● Available data:
◇ ◇ ◇ ◇ ◇ ◇ ◇
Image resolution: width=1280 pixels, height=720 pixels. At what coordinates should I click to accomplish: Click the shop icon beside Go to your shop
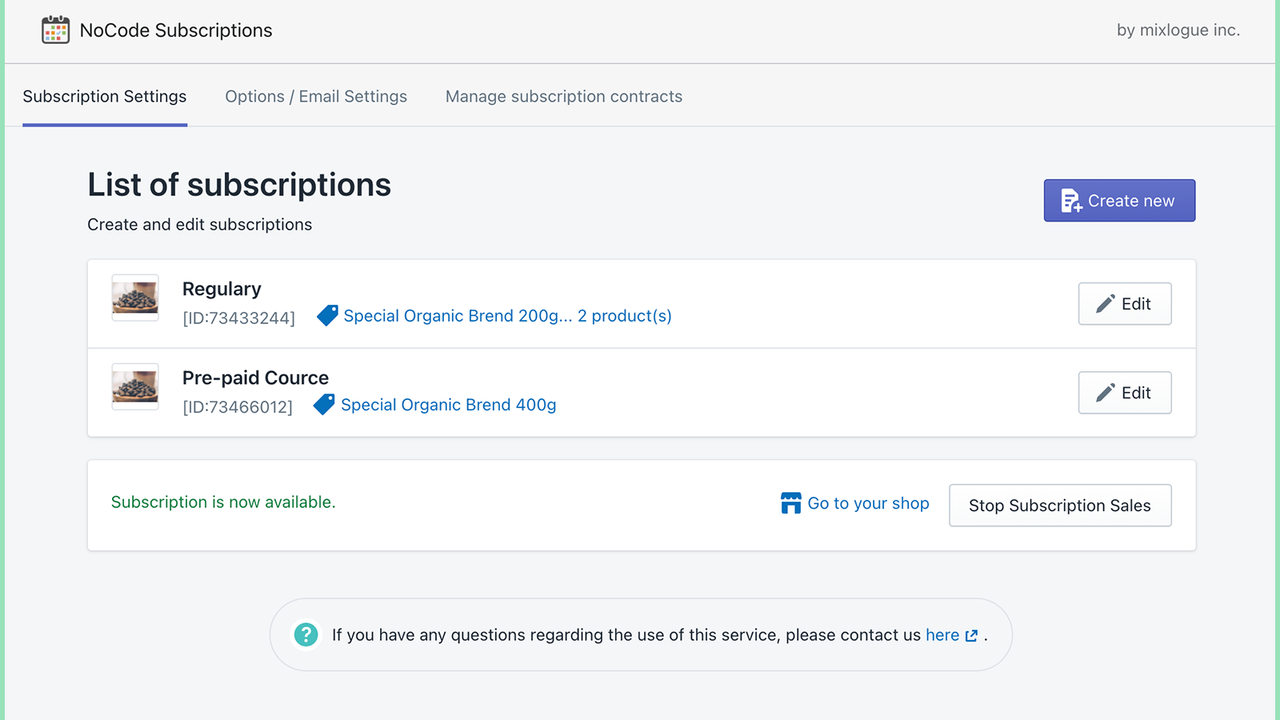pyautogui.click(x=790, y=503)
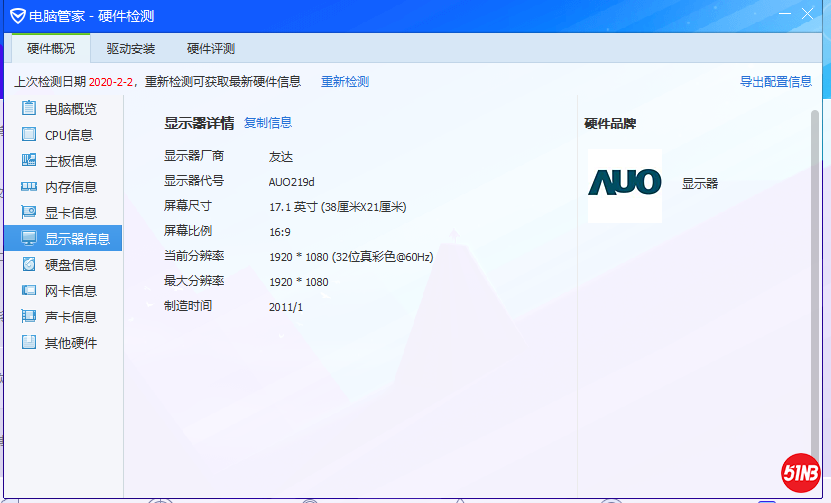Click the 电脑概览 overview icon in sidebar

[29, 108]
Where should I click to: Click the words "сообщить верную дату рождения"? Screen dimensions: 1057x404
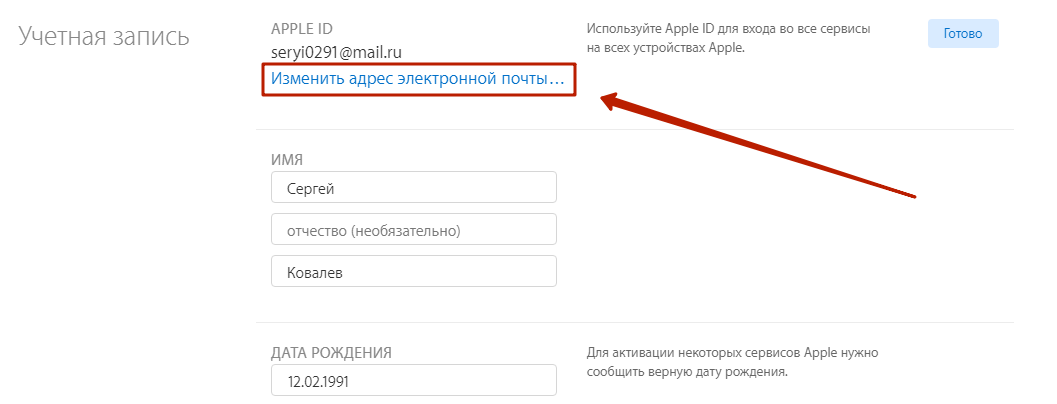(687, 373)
◇ ◇ ◇ ◇ ◇ ◇ ◇
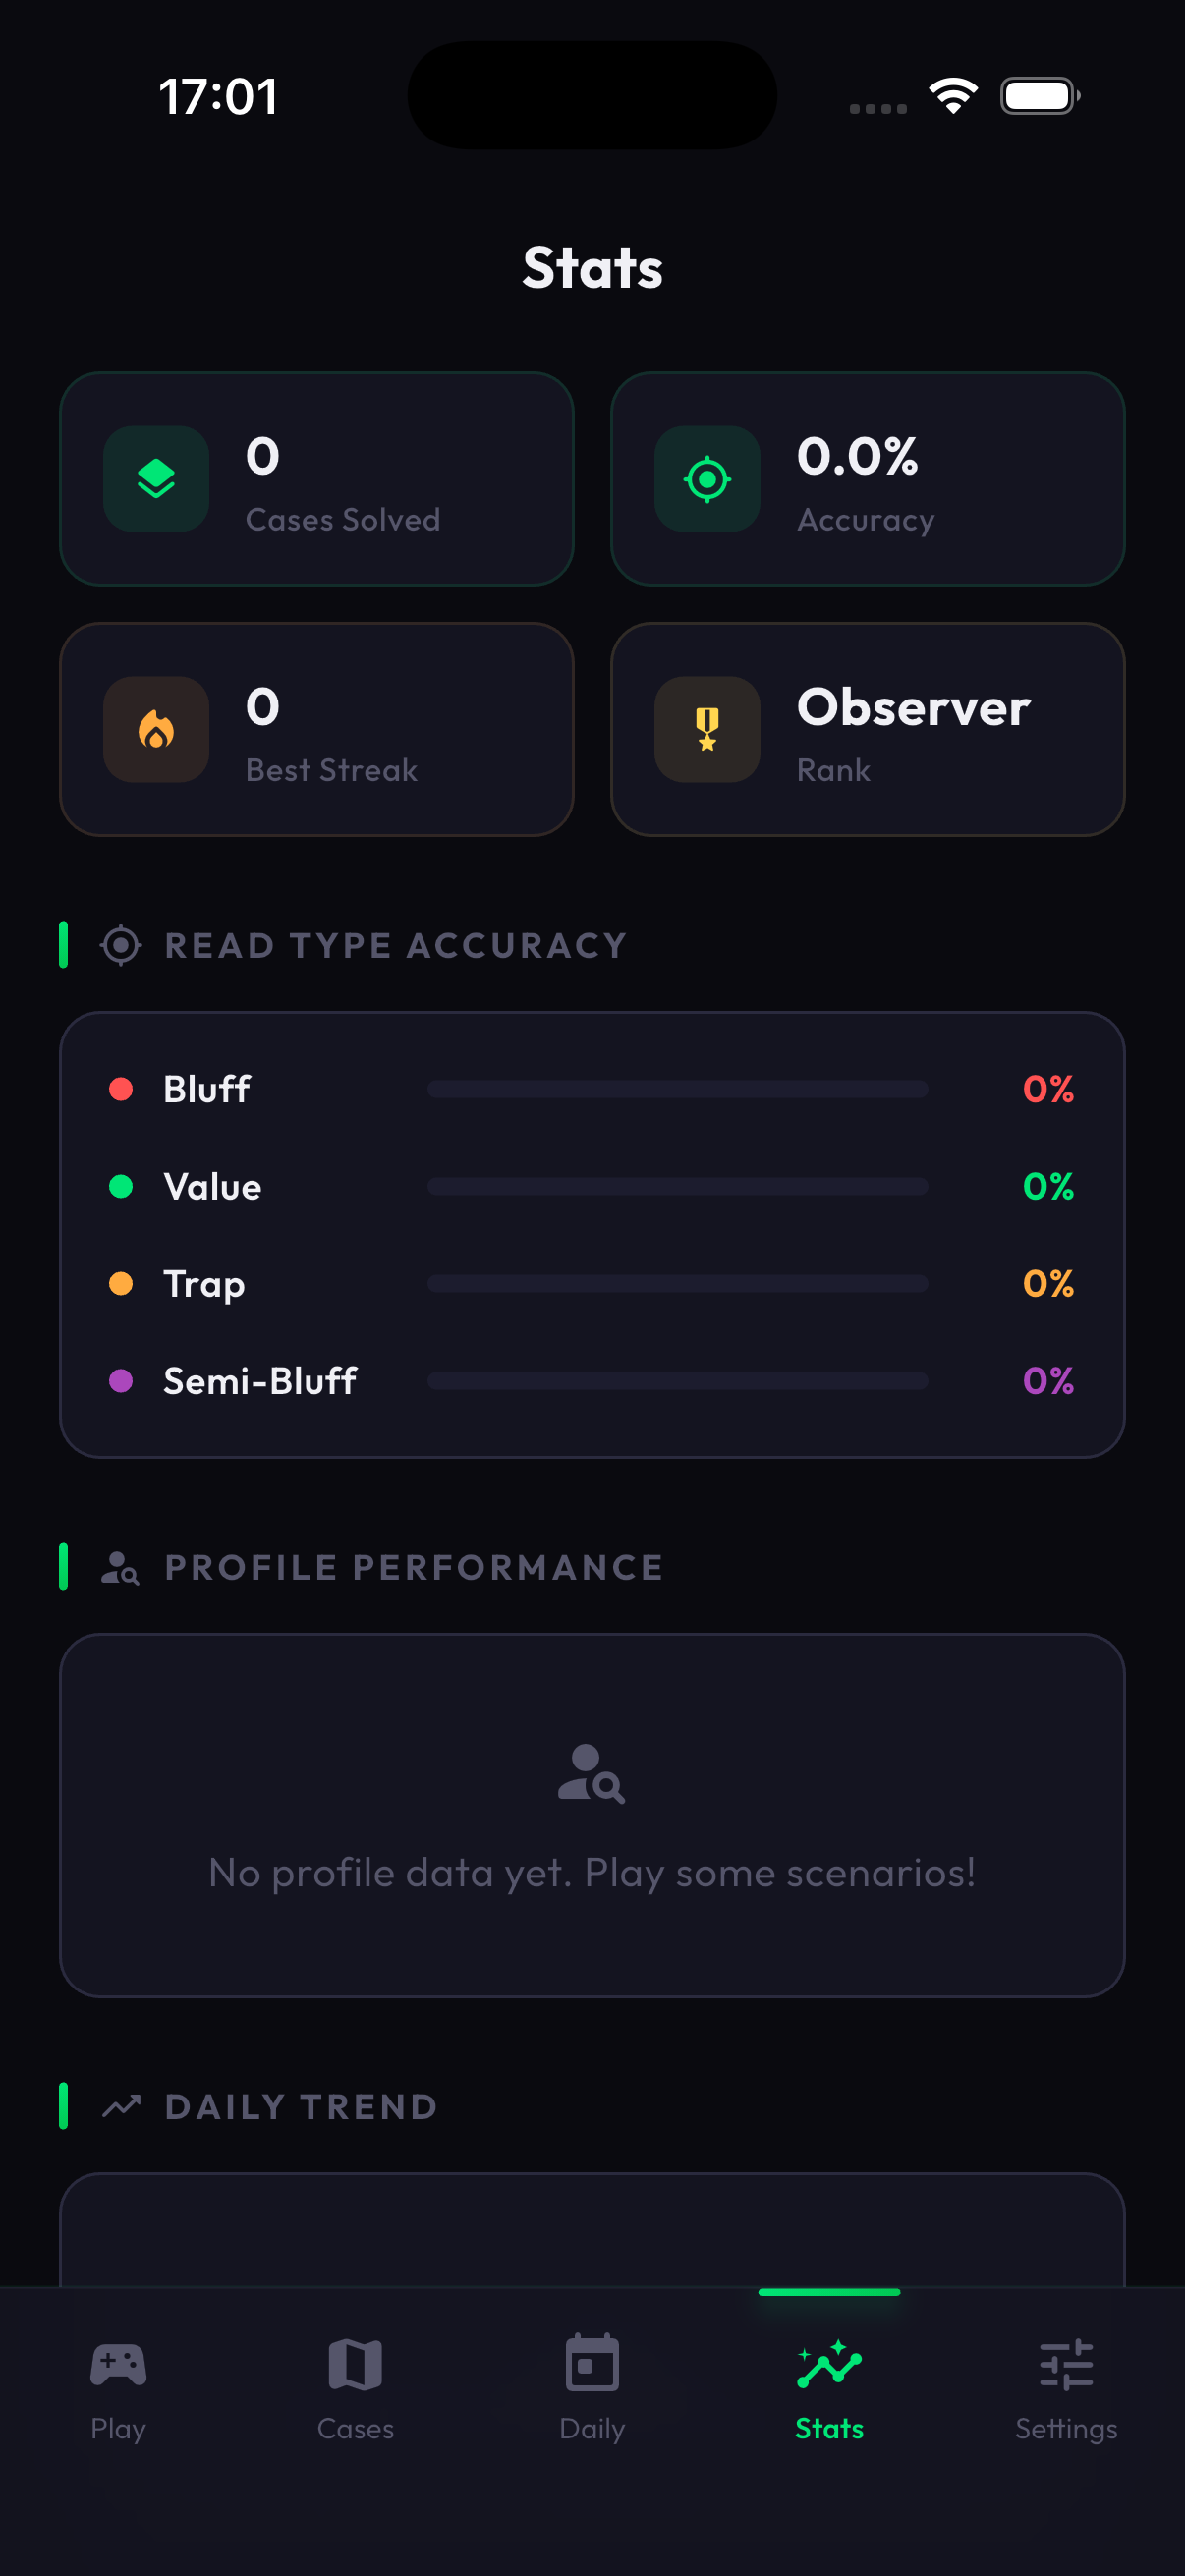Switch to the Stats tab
◇ ◇ ◇ ◇ ◇ ◇ ◇
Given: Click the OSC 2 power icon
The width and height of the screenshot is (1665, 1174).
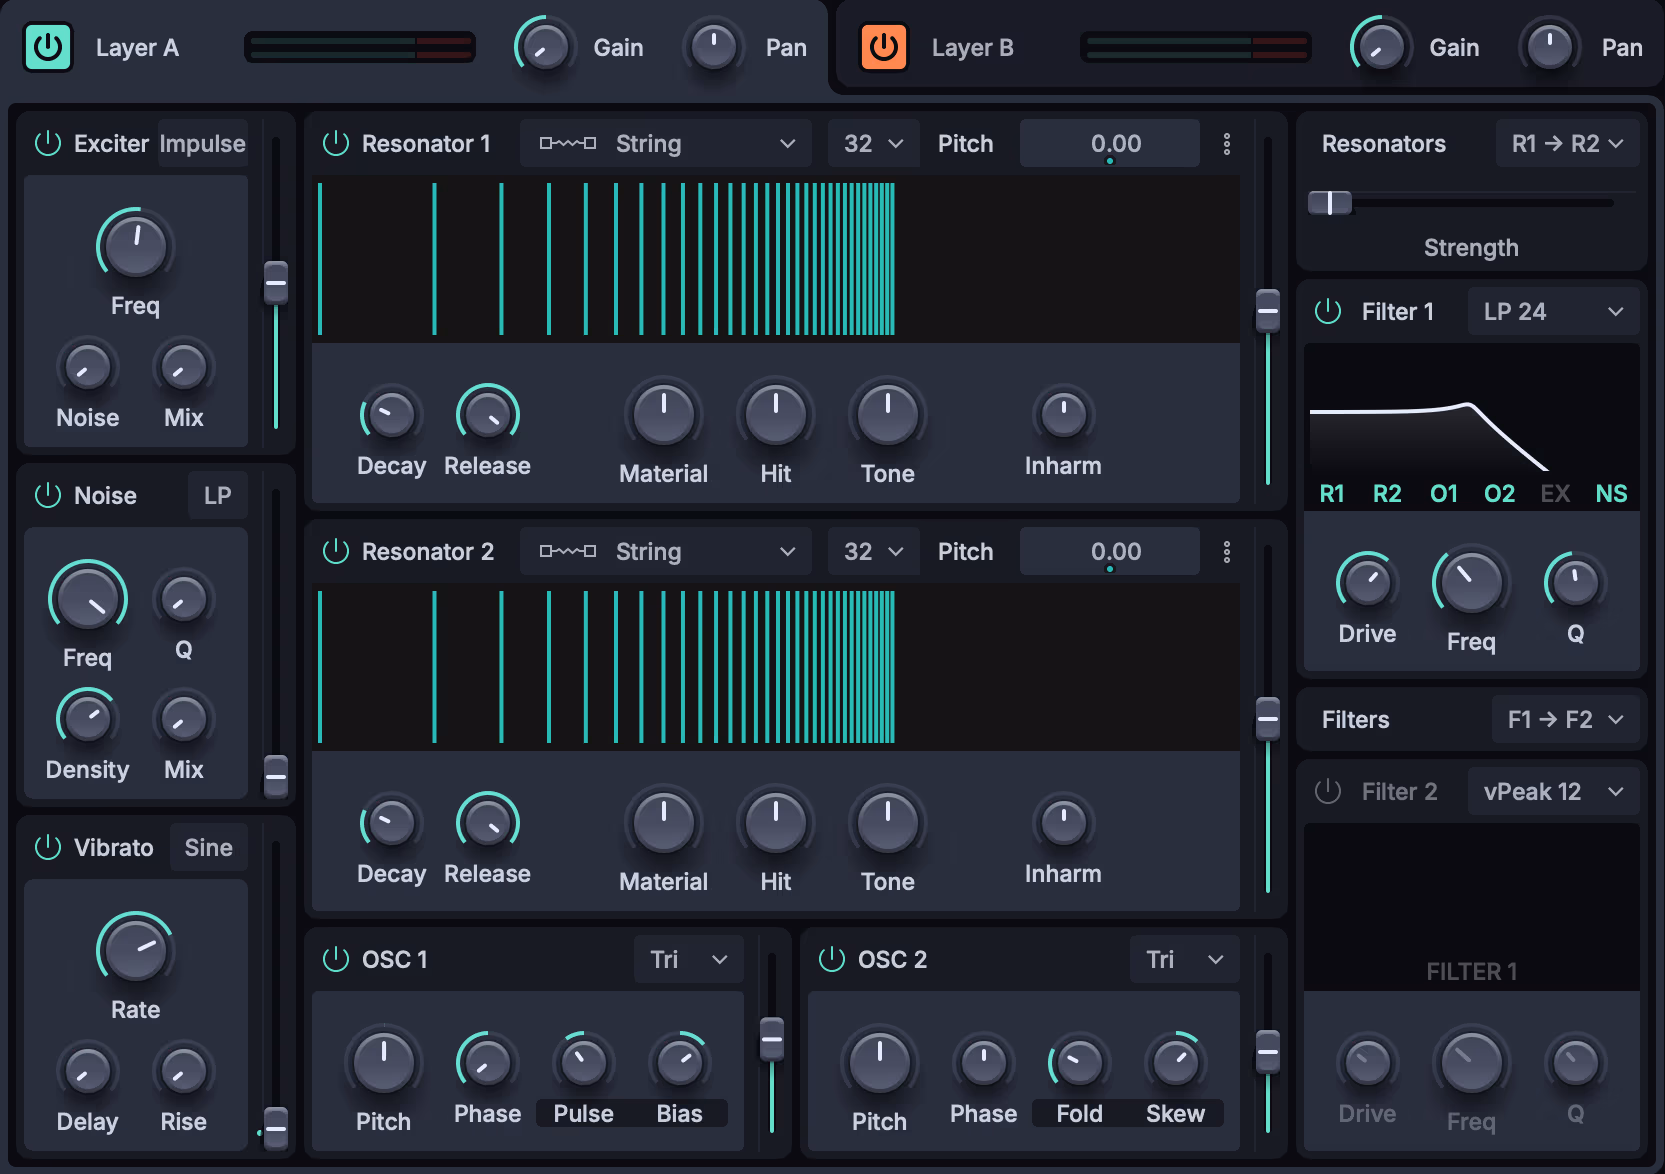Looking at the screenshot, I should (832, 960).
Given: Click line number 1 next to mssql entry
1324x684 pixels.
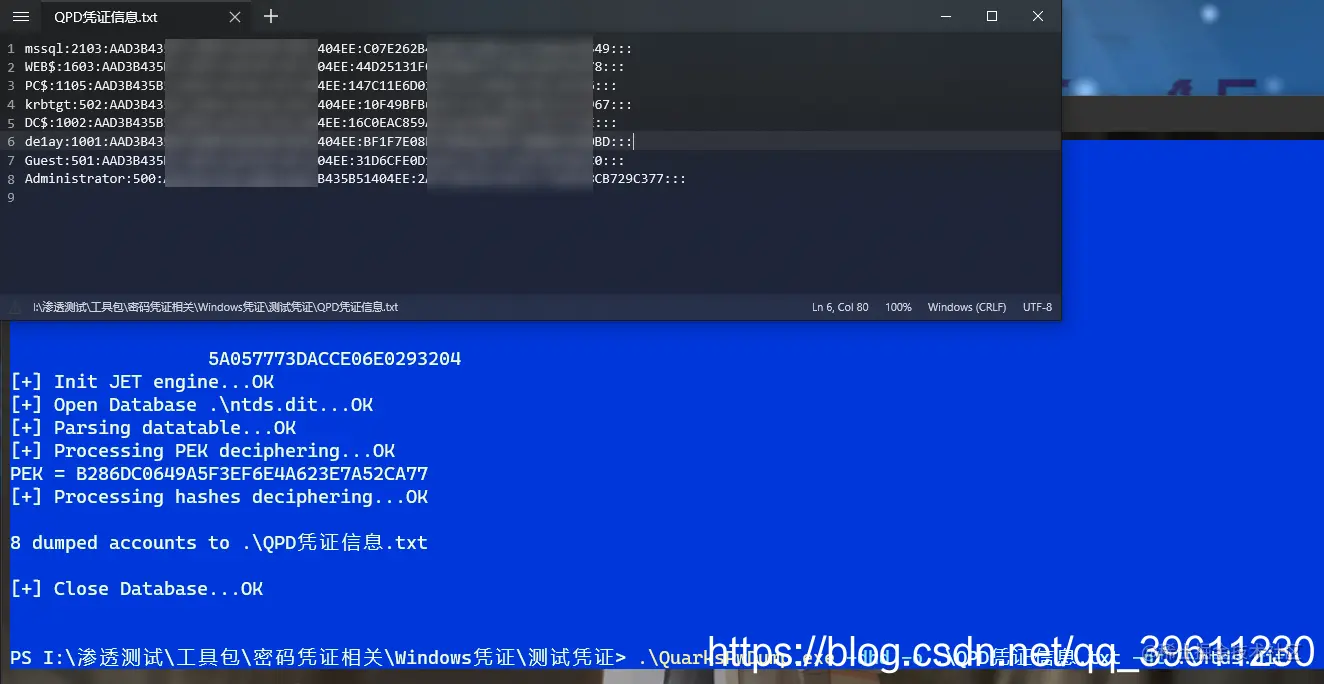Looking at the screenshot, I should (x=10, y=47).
◇ ◇ ◇ ◇ ◇ ◇ ◇
Write out every line of the data that holds the word "Given".

Given: Click the OSC 2 power icon
Given: Click line number 1 next to mssql entry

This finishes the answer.